Pouch cell architectures for extremely fast charging

The UK's stated objective to emit zero carbon emissions by 2050 means that future cars and commercial vehicles will need to be driven by electric motors powered by compact batteries. The battery technology of the future is expected to be a descendant of existing Lithium ion (Li-ion) batteries used in existing Electric Vehicles (EVs) - such as the Toyota Prius and the Tesla range of EVs.

To optimise the cycle life (running cost) and performance (range and power) of Li-ion devices, the battery temperature must be maintained within a narrow window of operation - typically 15-50 degC (Wang, 2016). It is therefore not surprising that advancing battery thermal management technology is recognised as key to facilitating the widespread adoption of EVs.

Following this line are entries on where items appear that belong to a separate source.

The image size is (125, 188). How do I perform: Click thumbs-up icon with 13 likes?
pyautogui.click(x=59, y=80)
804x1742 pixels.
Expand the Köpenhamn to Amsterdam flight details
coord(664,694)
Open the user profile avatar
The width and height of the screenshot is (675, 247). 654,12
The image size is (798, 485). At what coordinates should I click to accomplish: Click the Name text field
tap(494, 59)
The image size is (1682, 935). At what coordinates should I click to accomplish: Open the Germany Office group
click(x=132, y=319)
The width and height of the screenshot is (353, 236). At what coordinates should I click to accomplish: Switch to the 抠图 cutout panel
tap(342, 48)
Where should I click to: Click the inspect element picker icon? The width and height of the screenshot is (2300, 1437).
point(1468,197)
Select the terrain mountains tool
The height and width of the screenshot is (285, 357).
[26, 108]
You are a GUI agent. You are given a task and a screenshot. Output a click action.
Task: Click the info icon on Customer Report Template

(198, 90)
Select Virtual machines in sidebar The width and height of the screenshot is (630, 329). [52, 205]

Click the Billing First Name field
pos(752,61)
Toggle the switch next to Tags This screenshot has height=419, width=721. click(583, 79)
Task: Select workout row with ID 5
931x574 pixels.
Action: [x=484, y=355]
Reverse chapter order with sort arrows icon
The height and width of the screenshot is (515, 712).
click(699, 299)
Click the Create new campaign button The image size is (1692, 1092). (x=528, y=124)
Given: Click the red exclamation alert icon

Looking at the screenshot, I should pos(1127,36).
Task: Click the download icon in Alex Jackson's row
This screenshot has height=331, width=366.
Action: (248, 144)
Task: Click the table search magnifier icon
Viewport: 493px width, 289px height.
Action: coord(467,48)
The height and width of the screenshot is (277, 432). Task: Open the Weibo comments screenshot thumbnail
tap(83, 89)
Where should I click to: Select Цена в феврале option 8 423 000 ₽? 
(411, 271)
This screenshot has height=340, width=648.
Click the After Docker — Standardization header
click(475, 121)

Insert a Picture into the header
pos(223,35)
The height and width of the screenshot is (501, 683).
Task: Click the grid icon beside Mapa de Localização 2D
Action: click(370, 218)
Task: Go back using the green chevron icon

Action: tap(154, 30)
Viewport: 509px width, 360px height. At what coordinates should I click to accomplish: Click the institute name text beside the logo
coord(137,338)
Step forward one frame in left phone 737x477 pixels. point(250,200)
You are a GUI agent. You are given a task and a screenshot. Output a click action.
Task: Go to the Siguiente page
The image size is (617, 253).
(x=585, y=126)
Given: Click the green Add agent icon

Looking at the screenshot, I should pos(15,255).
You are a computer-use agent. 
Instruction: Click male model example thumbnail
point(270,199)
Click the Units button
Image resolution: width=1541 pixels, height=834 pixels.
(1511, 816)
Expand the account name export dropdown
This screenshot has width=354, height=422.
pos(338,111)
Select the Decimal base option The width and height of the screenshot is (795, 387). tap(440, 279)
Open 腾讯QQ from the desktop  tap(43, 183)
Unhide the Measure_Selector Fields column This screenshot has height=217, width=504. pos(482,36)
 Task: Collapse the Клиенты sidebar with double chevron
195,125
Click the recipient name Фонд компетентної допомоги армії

One of the main challenges for future Battery Thermal Management Systems (BTMS) will be the facilitation of Extremely Fast Charging (XFC). XFC would enable a battery pack with a 200-mile range to be re-charged on a time-scale like that for refueling a conventional petrol or diesel car. However, XFC is challenging from a BTMS perspective as it leads to the generation of considerable amounts of heat in the batteries. Being able to maintain the batteries within their operational temperature envelope during XFC, particularly in hotter climates, is currently an un-solved problem in the automotive sector. The aim of this project is to assess the feasibility of optimising current pouch-cell architectures for heat extraction; combining the result with Qdot's battery cooling technology to enable XFC.